§ **Your instructions**
The reply should contain every entry exactly as given, with no pictures in it.

[Dataset entries]
'''

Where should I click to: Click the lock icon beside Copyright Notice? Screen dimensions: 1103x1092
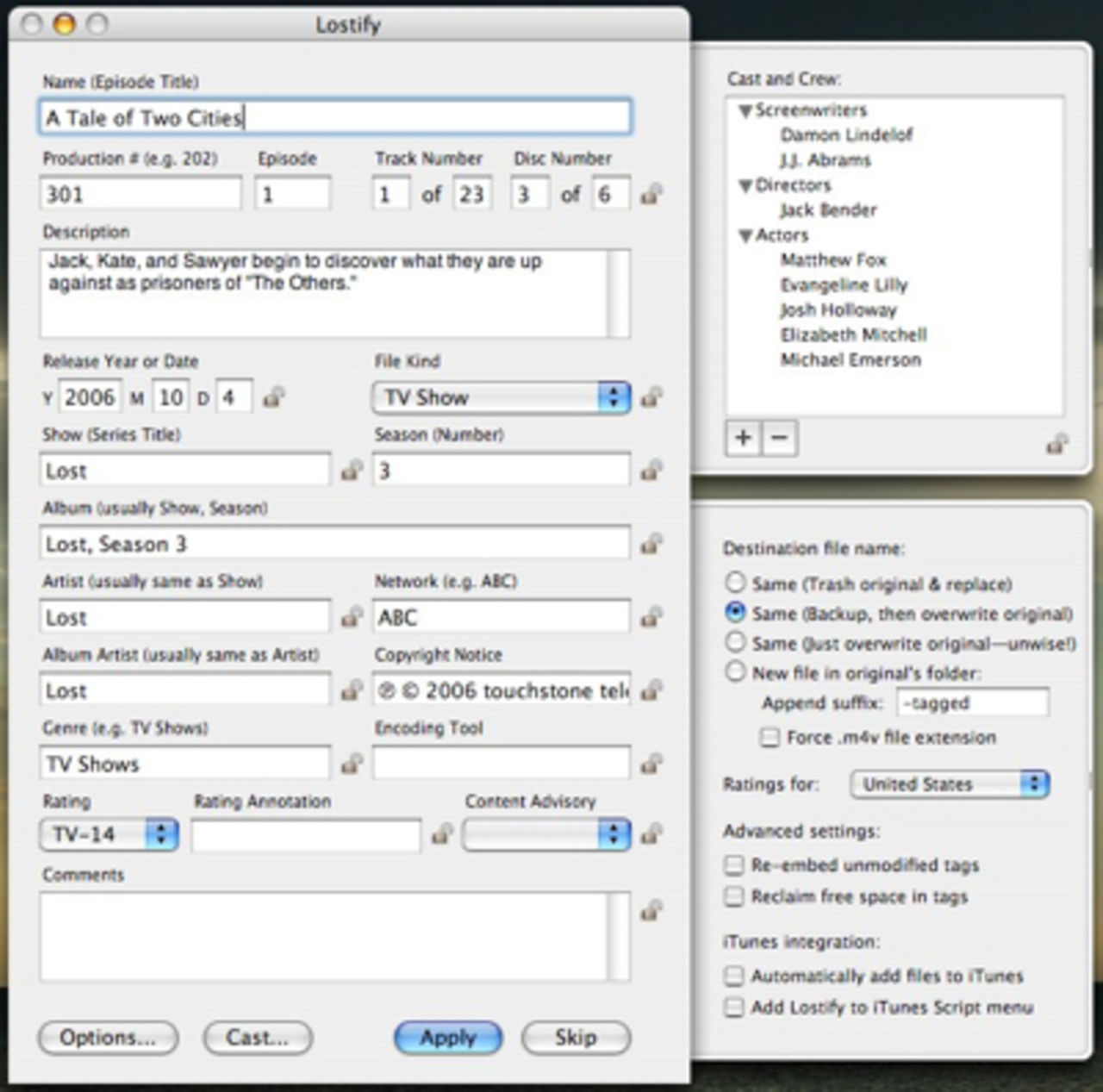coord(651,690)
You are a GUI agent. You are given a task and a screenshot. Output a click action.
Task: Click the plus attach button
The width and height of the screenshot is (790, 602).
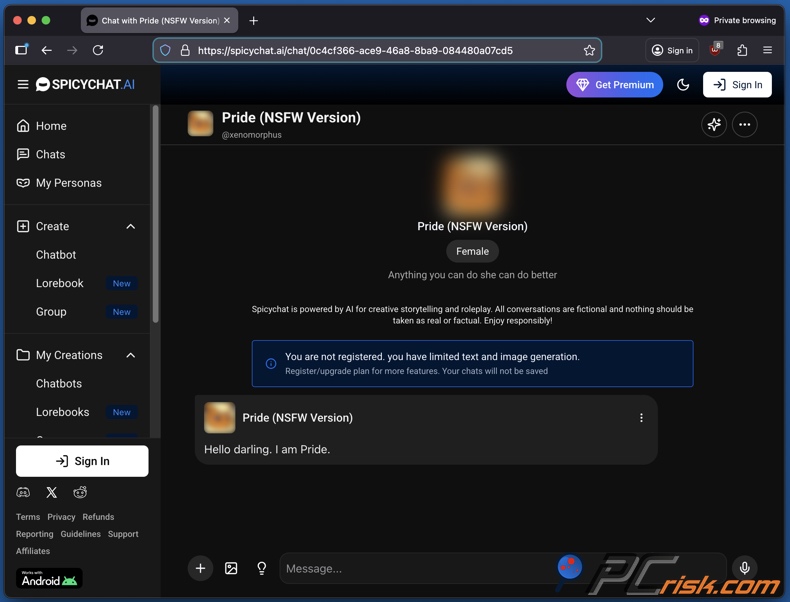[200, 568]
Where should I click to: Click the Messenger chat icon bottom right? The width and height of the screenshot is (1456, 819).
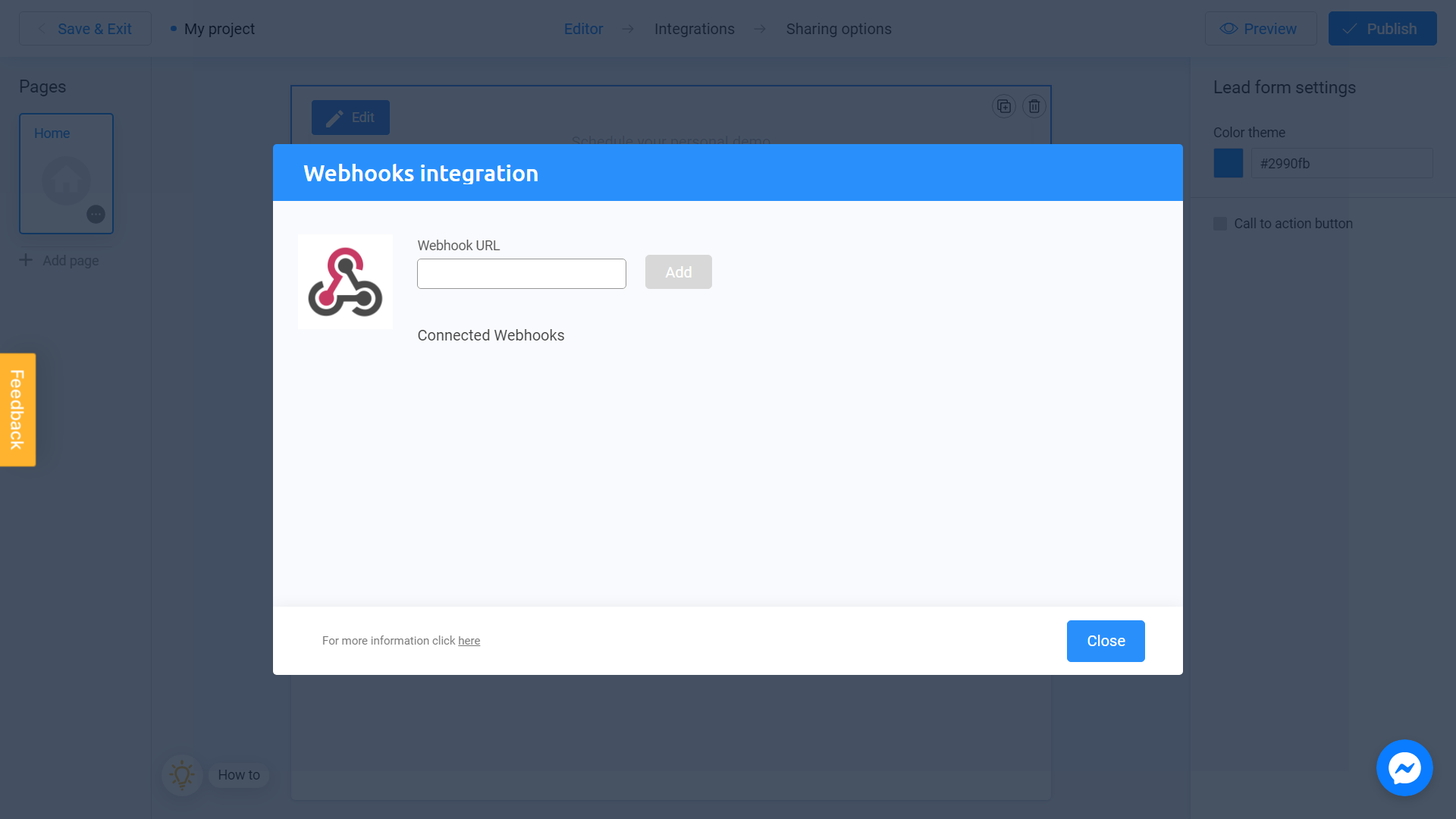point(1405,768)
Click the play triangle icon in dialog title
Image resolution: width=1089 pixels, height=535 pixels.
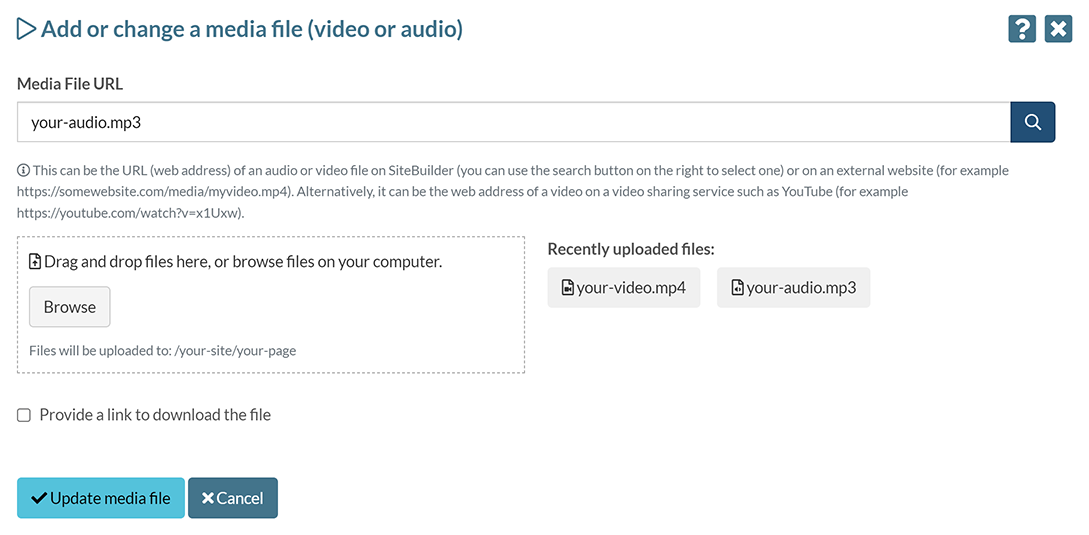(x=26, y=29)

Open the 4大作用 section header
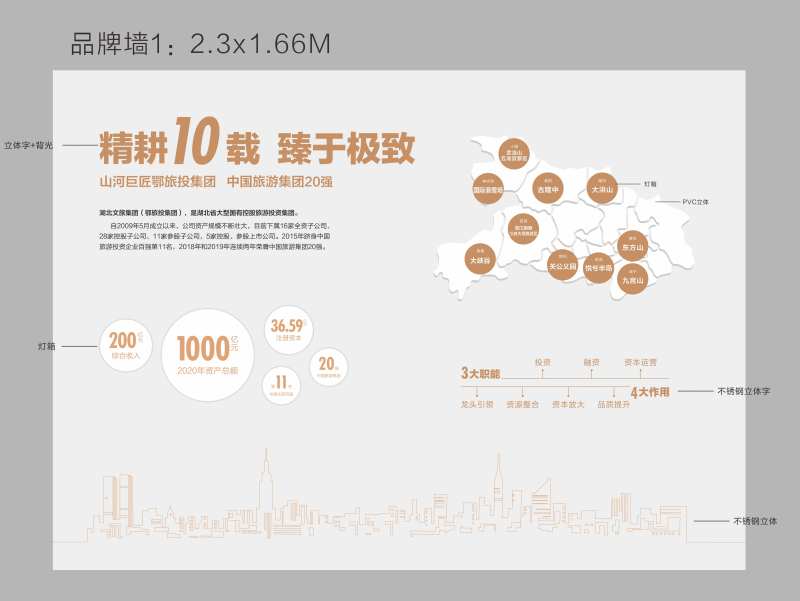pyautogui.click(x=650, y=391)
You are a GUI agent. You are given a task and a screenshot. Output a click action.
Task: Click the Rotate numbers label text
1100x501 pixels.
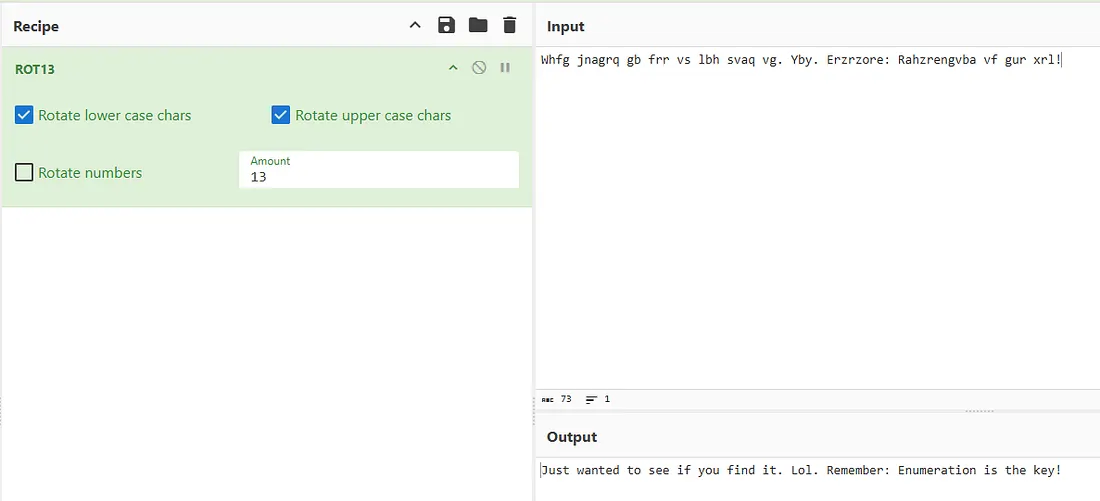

'''

§ **Task solution**
Where should I click to: Click the lock icon beside Copyright Notice? Screen dimensions: 1103x1092
coord(651,690)
You are a GUI agent. You are given a task and a screenshot. Output a click action.
Task: Click the plus attach button
The width and height of the screenshot is (790, 602).
[200, 568]
Where should I click to: Click the Messenger chat icon bottom right? The width and height of the screenshot is (1456, 819).
point(1405,768)
Click the play triangle icon in dialog title
Image resolution: width=1089 pixels, height=535 pixels.
(x=26, y=29)

Open the 4大作用 section header
pyautogui.click(x=650, y=391)
You are a GUI agent. You are given a task and a screenshot. Output a click action.
Task: Click the Rotate numbers label text
1100x501 pixels.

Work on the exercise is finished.